In a section of its Private Markets Navigator report for the second half of 2010, Partners Group says that the infrastructure secondary market has “picked up significantly” over the last 12 months. The firm claims to have been an early participant in the market, having, since 2009, completed five transactions with original commitments of over $150 million at discounts ranging from 80 percent to 5 percent.
The firm adds that, in the year to date, it has analysed over 40 different portfolios of assets with total original commitment sizes of roughly $1 billion.
Partners Group says it expects healthy deal flow levels to continue but that a “highly selective” approach is needed on financial secondaries where a lot of capital has already been deployed during the peak years and therefore require “substantial discounts” to compensate for inflated valuations and high leverage. More favoured are so-called manager secondaries where a lot of capital still remains to be deployed in a “highly attractive” investment environment.
The firm says it currently sees good opportunity for secondary transactions in the UK social infrastructure space, as projects move from contruction to becoming operational.
Says Michael Barben, partner and head of private infrastructure at Partners Group: “In the UK, we see a significant potential on the secondary market for social infrastructure assets. A lot of projects were done in the good times, and there is now a big pool of social infrastructure equity in the hands of organisations that find themselves in a difficult position. Hence, we expect a pick up in early-stage opportunities where projects are still in construction or are just moving from the construction to the operational phase. It’s a large backlog that needs to move through the system and find a home.”

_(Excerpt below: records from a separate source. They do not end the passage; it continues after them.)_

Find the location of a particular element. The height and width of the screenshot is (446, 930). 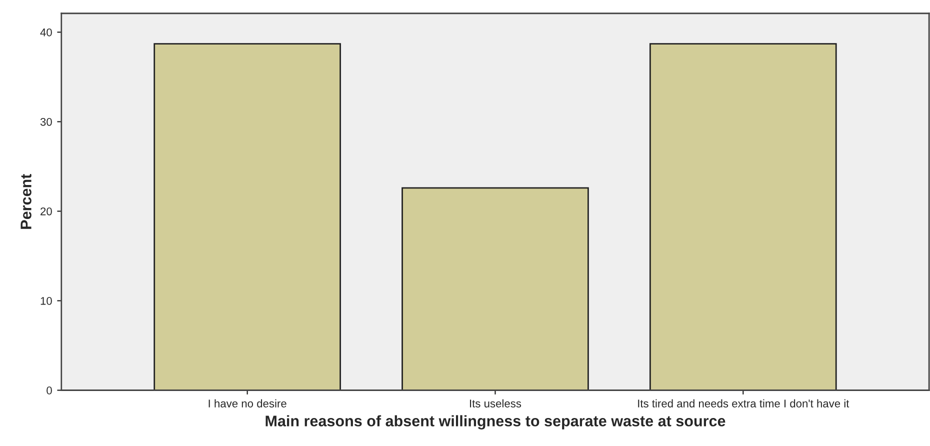

x-tick-label: I have no desire is located at coordinates (247, 404).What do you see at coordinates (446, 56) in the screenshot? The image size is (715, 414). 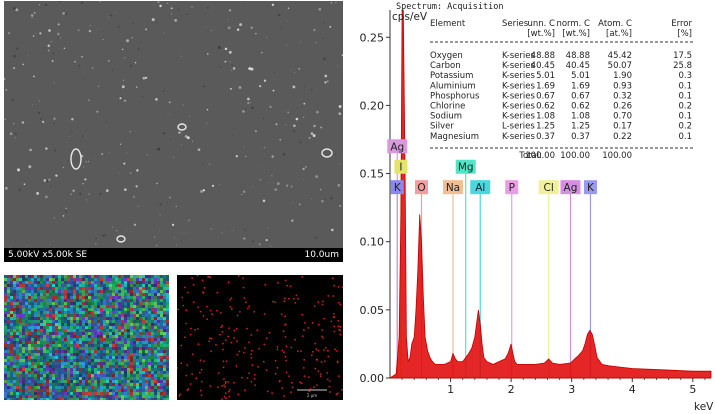 I see `table-cell: Oxygen` at bounding box center [446, 56]. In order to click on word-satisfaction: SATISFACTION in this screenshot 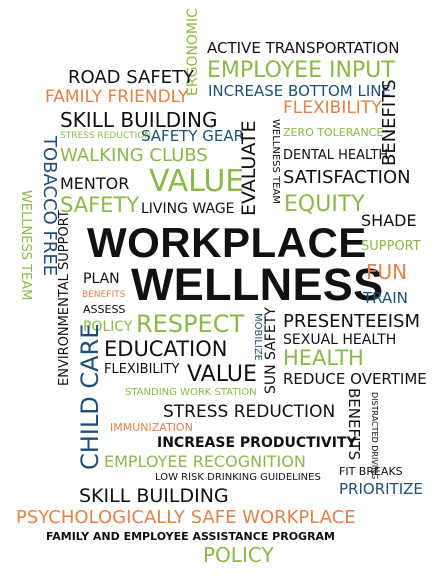, I will do `click(347, 178)`.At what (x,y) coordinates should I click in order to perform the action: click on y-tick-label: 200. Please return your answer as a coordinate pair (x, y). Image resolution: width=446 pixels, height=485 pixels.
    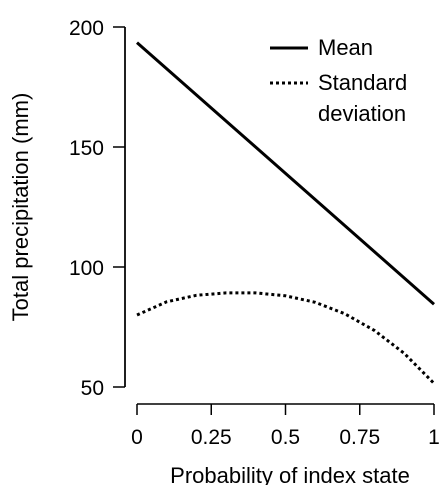
    Looking at the image, I should click on (86, 28). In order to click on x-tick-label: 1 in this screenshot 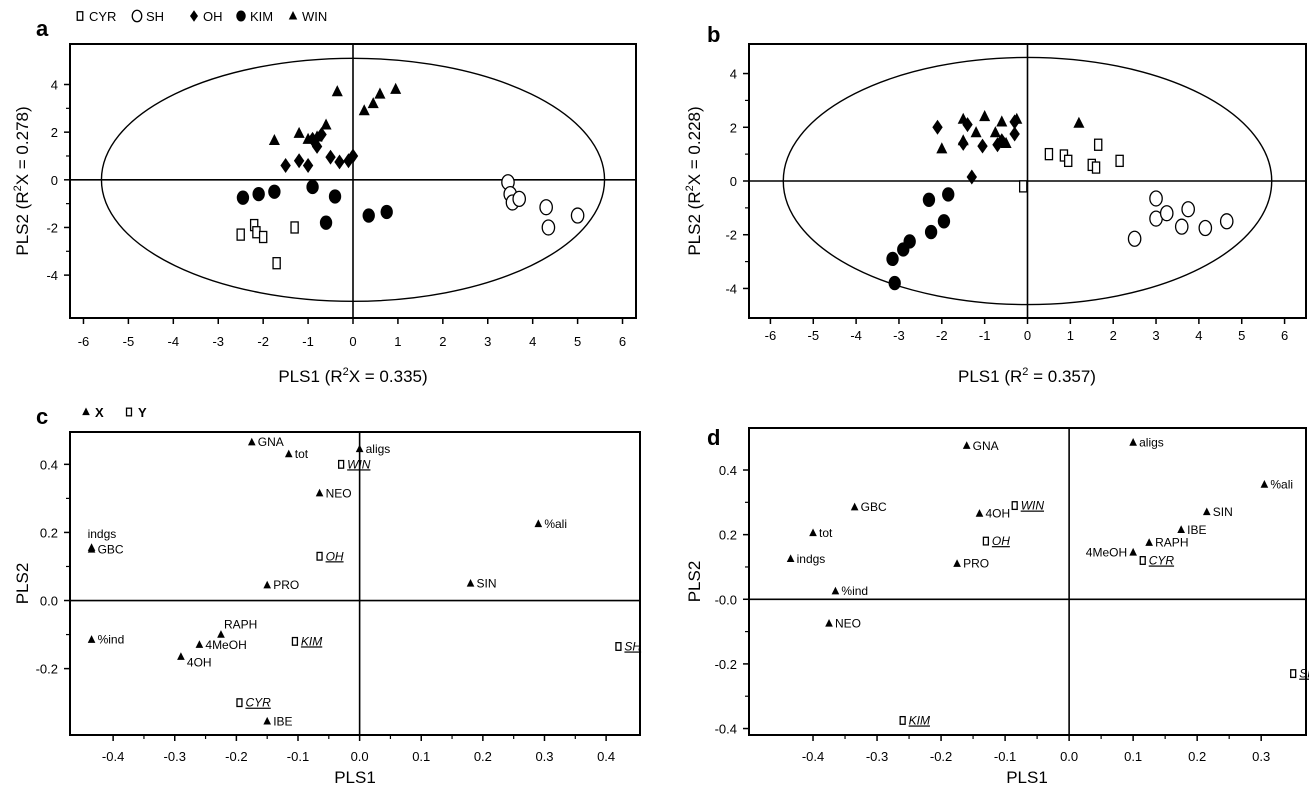, I will do `click(1070, 336)`.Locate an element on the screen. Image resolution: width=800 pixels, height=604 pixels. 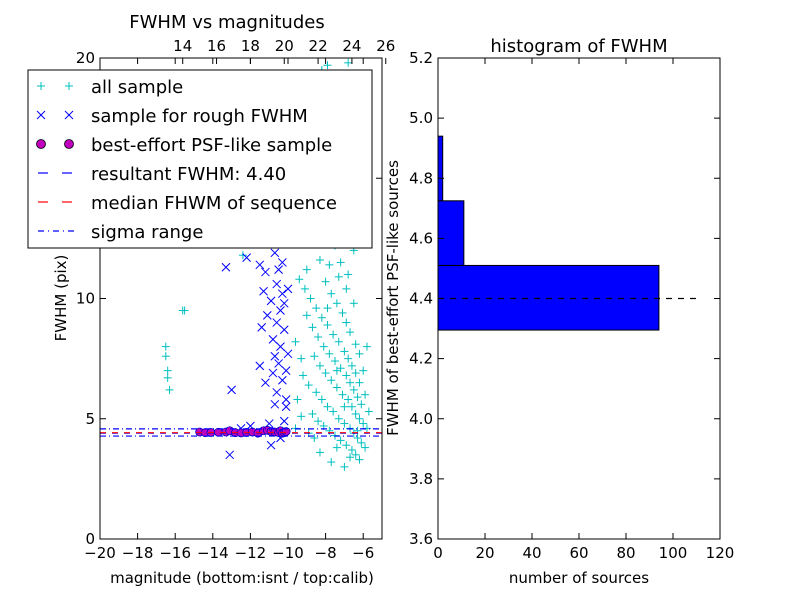
x-tick-label: −12 is located at coordinates (251, 553).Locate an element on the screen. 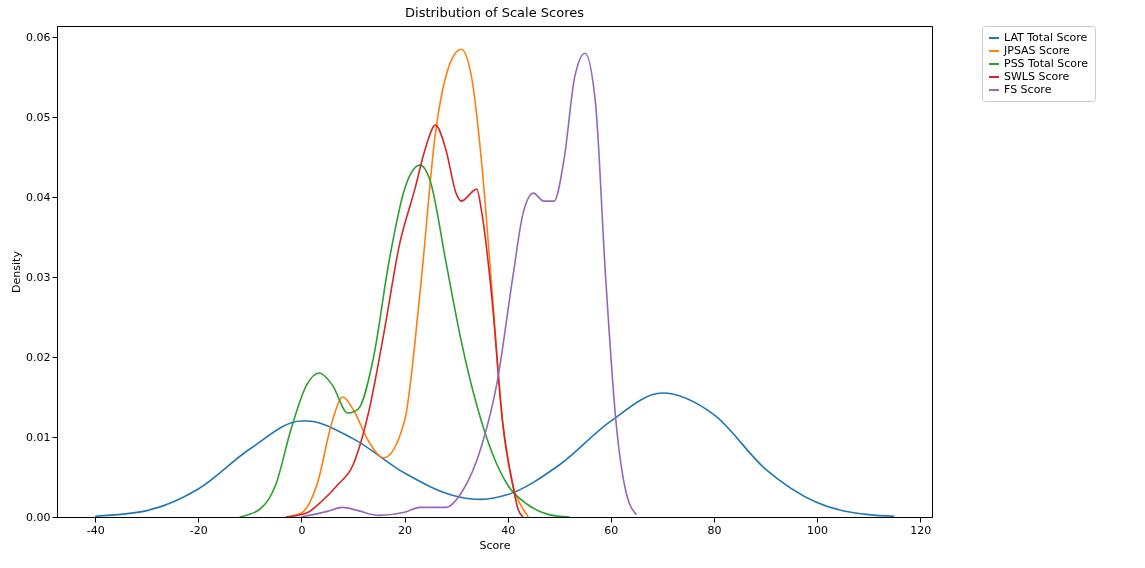 The image size is (1145, 568). x-tick-label: 80 is located at coordinates (714, 530). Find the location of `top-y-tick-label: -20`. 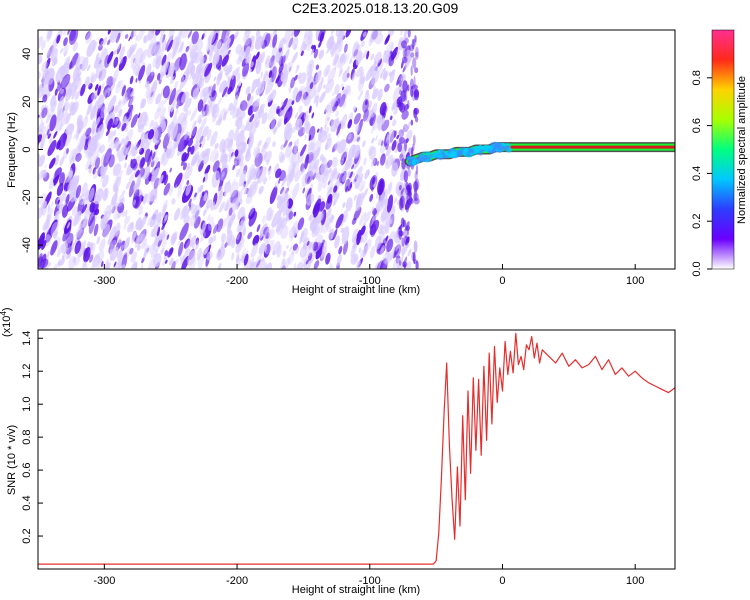

top-y-tick-label: -20 is located at coordinates (27, 197). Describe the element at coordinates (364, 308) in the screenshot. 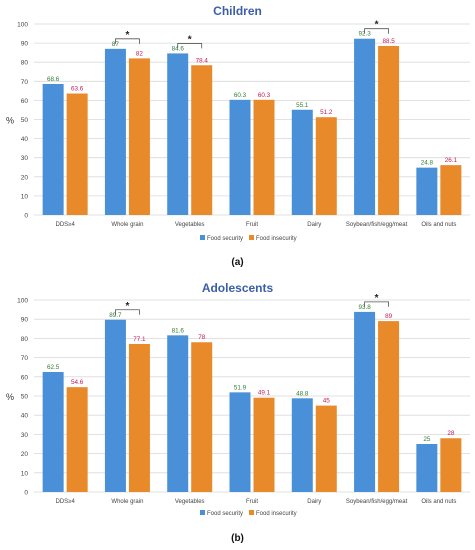

I see `data-label-food-security: 93.8` at that location.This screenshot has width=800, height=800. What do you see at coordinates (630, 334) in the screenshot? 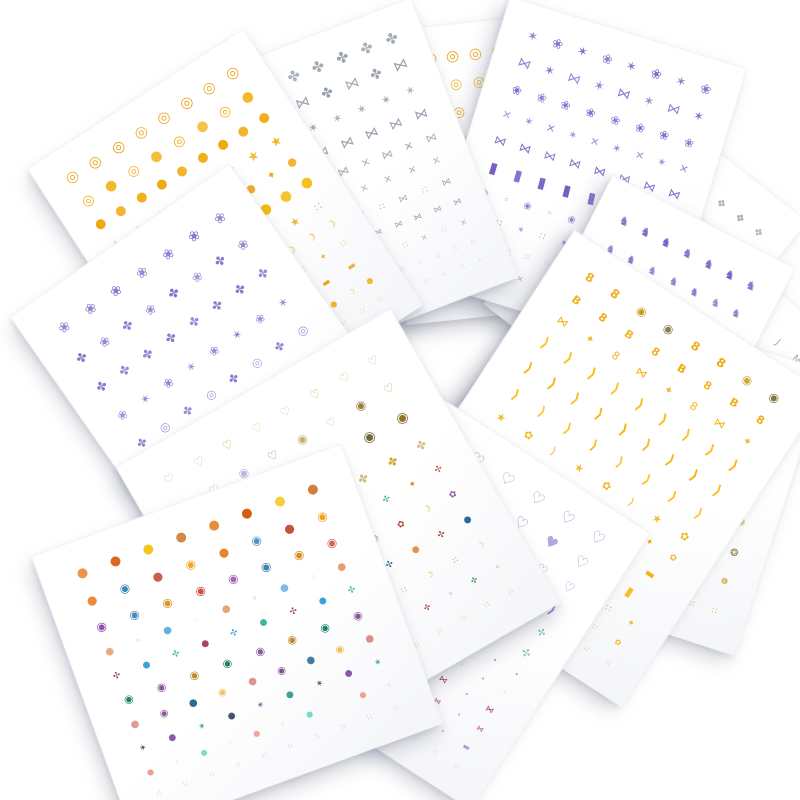
I see `motif: B` at bounding box center [630, 334].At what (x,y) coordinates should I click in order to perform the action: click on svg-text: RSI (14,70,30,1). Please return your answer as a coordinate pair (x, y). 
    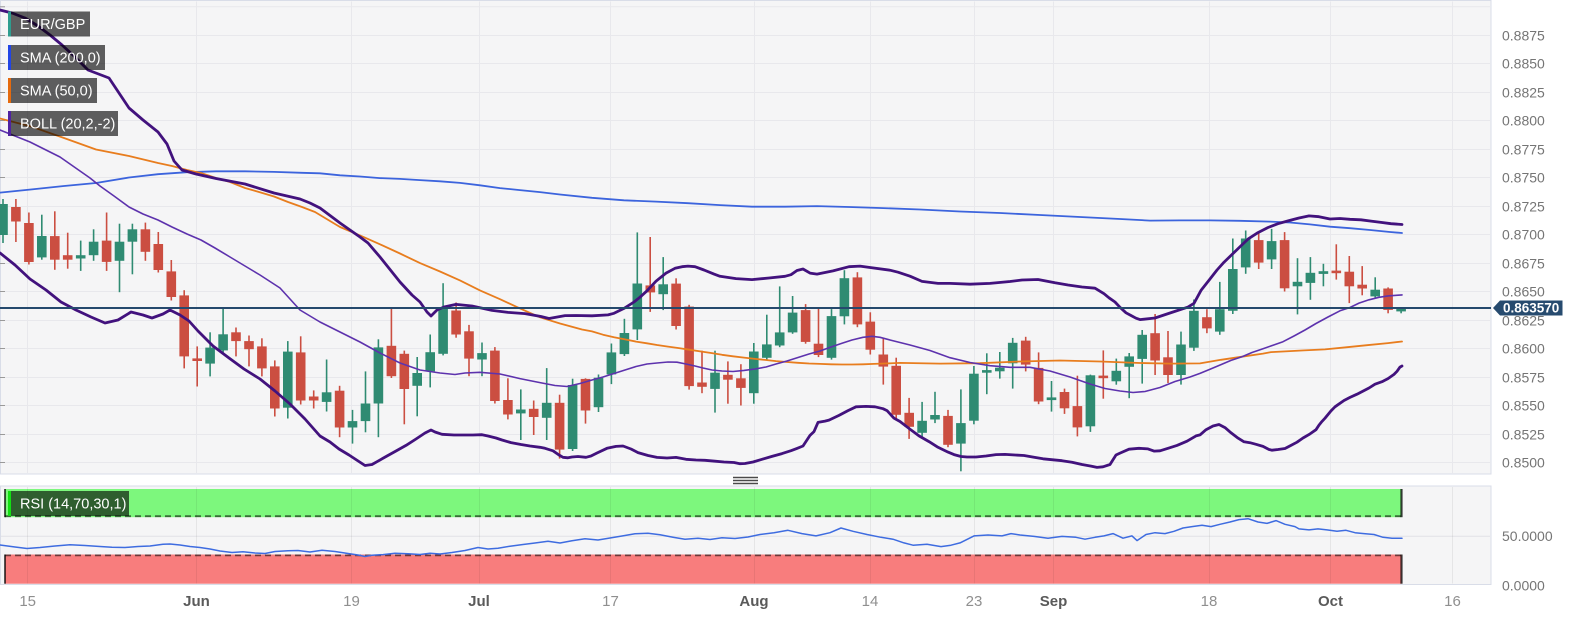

Despite the apparently widening opportunity set, however, secondaries are still a tiny proportion of the overall infrastructure investment market. One placement agent recently told Infrastructure Investor:
“Infra secondaries, as far as dedicated funds focused on buying positions in infra funds, are almost totally undeveloped. I don’t know of any specialist funds focused on the sector – but that is really because the whole sector is so new that there is not a critical mass of product.”